EVELINE – PALETA CIENI HARMONY

Autor kosmetyczna.fanatyczka

Przedstawiam Wam dzisiaj kolejną paletkę, którą zakupiłam w niedalekim czasie. Mowa o Eveline Cosmetics Harmony. Niedawno było o niej oraz jej siostrze Chocolate bardzo głośno w internecie, więc postanowiłam jedną z nich przetestować. Opakowanie palety jest tekturowe ozdobione prostą, elegancką, złotą szatą graficzną. Przemawiają do mnie takie opakowania. Jak Wam się podoba? Skusiliście się na któraś z tych limitowanych palet?

Pora na zaprezentowanie wnętrza paletki Harmony. Paleta posiada 10 cieni, 7 matowych a 3 błyszczące. Znajduje się w niej jasny matowy beż, który przyda się do podkreślenia łuku brwiowego jak i ciemny odcień do przyciemnienia zewnętrznej części powieki. Można nią wykonać makijaż od A do Z. Paleta kosztuje ok. 30 zł, także naprawdę niewiele za przyzwoitą jakość. W grudniu w sklepach Biedronka można było zakupić drugą o połowę tańszą.

Zrobiłam dla Was swatche palety. Na rękę cienie nie chciały się za bardzo transferować, ale należy pamiętać że to nie jest wyznacznik pigmentacji. Wszystko się rozstrzygnęło podczas nakładania cieni na powiekę. Nie mniej jednak na ręce prezentują się bardzo ładnie, mam nadzieję że na powiekach również tak będzie.

Przedstawiam wam 3 makijaże wykonane przeze mnie właśnie tą paletką. Zobaczcie jaki efekt można nią uzyskać. Cienie na powiekę transferowały się o wiele lepiej niż podczas swatchy na ręce. Może pigment nie jest jakiś powalający, ale przyjemnie się pracowało z tymi cieniami bez jakiegoś większego problemu. Jednak błyski polecam nakładać na bazę typu Nyx Glitter Primer, bo bez niej słabo odbijają światło.

Moim jedynym zastrzeżeniem w tej palecie jest cień Balance, bardzo ciężko mi się z nim pracowało, nie chciał się przykleić na już wcześniej położony cień ani odrazu na korektor.
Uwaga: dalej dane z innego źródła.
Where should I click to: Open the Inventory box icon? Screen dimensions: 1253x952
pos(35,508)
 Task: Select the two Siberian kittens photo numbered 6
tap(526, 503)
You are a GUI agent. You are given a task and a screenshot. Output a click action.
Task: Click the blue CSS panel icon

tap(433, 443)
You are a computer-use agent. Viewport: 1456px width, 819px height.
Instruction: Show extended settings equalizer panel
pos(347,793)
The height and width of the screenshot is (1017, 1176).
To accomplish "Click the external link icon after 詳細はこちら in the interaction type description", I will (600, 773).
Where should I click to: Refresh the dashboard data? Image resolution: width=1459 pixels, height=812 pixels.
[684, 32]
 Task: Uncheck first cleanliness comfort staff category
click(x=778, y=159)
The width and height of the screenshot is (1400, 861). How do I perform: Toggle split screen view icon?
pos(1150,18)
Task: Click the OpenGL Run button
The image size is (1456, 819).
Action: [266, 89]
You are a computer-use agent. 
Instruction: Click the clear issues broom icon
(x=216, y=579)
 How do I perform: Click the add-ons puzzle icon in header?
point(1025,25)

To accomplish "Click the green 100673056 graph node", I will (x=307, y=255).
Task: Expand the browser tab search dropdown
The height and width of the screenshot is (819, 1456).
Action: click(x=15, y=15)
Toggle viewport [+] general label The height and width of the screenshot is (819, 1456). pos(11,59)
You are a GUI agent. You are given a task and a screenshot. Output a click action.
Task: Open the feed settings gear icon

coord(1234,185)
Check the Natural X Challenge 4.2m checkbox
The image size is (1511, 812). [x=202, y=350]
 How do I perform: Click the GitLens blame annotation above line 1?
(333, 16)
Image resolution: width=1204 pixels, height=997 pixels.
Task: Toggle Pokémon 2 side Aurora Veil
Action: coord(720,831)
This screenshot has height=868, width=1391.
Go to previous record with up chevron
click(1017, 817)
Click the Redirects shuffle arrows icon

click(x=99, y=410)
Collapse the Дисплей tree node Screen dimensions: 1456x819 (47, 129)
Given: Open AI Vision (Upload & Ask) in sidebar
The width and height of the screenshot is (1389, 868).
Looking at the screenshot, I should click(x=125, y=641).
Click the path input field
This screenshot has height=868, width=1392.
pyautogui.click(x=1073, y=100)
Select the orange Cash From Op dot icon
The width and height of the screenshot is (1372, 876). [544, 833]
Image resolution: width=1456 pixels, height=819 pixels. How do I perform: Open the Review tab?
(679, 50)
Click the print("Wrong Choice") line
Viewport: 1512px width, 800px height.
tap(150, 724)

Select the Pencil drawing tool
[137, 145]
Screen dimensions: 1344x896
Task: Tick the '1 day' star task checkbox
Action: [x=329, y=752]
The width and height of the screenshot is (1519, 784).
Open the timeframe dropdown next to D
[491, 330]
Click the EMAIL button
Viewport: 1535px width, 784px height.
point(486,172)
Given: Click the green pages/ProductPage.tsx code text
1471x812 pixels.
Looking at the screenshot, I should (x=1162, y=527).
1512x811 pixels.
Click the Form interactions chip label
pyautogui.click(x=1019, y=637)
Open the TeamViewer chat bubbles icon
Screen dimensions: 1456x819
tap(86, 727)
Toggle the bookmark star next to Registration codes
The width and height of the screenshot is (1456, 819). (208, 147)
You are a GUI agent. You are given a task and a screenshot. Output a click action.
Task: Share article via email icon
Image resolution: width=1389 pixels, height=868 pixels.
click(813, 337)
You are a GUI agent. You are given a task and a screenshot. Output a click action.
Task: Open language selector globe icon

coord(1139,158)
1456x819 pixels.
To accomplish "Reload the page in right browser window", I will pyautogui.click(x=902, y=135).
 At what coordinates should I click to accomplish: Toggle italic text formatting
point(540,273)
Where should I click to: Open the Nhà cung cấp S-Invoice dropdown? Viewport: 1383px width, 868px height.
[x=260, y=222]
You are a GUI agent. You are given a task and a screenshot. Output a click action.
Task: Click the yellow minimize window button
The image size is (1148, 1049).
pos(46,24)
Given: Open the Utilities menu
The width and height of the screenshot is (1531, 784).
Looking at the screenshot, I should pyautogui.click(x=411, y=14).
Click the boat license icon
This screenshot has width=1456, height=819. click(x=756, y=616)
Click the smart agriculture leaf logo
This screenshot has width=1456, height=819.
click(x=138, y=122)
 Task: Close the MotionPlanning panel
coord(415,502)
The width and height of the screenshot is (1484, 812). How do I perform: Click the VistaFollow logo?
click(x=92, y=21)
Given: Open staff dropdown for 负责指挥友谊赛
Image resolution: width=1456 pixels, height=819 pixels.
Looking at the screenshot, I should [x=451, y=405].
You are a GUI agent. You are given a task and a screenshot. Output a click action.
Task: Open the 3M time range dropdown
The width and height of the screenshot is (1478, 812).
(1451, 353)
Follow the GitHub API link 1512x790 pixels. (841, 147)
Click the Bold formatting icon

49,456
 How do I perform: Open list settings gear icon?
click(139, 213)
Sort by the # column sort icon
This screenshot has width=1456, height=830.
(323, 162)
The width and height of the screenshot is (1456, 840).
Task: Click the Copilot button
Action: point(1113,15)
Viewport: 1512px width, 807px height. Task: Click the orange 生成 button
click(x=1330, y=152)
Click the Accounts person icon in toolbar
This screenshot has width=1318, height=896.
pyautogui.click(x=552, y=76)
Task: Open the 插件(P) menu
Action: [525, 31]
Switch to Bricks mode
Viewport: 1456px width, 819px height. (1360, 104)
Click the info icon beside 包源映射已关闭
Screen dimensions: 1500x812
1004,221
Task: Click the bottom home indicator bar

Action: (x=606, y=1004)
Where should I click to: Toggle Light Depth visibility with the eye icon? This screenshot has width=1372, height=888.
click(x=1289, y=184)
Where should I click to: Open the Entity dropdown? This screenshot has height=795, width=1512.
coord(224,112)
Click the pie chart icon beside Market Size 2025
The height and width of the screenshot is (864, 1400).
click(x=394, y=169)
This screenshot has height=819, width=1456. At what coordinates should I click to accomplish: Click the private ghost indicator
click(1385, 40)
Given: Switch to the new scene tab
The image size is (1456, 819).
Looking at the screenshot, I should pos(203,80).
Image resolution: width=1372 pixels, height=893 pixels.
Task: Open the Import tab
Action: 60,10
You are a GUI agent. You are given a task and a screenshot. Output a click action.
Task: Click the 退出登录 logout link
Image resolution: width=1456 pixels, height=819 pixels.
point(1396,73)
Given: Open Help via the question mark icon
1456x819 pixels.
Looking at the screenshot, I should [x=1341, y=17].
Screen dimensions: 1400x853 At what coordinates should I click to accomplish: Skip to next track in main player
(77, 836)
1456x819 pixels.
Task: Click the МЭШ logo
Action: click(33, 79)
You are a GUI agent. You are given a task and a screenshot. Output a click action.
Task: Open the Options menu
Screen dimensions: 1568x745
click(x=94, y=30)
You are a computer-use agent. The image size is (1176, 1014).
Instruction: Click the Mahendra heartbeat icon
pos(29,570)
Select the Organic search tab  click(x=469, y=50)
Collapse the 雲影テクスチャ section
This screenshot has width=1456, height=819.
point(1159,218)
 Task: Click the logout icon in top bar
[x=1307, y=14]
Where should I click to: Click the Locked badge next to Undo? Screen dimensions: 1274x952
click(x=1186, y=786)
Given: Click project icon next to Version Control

Na pewno nie uzyskamy nim mocnego efektu jak prezentuje się w palecie. Na powiece wypada bardzo jasno.

Uważam, że paleta jest dobra dla osób początkujących czy też do makijaży dziennych, ponieważ pigment nie jest mocny i nie da rady sobie zrobić z nią krzywdy. Cienie błyszczące także nie powalają z nóg, więc polecam nakładać je na klej do brokatu. Ogólnie dobrze mi się nią pracowało z wyjątkiem cienia Balance, z którym były małe kłopoty. Jednak za taką cenę jeżeli ma ktoś ochotę to można się skusić.

You may also like

2 komentarze

Kosmetycznynerd 22 czerwca 2021 - 17:42

Piękne makijaże! Odcienie z palety bardzo do mnie przemawiają, ale wole mocny pigment, nawet kosztem większego osypywania się cieni.

Odpowiedz
kosmetyczna.fanatyczka 22 czerwca 2021 - 22:56

Dziękuję, cieszę się że się spodobały. Co do pigmentu, to także jednak wolę mocniejszy, ale ta paleta nie jest zła za takie pieniądze 🙂
Jaka jest Twoja ulubiona paleta cieni, po którą sięgasz najczęściej?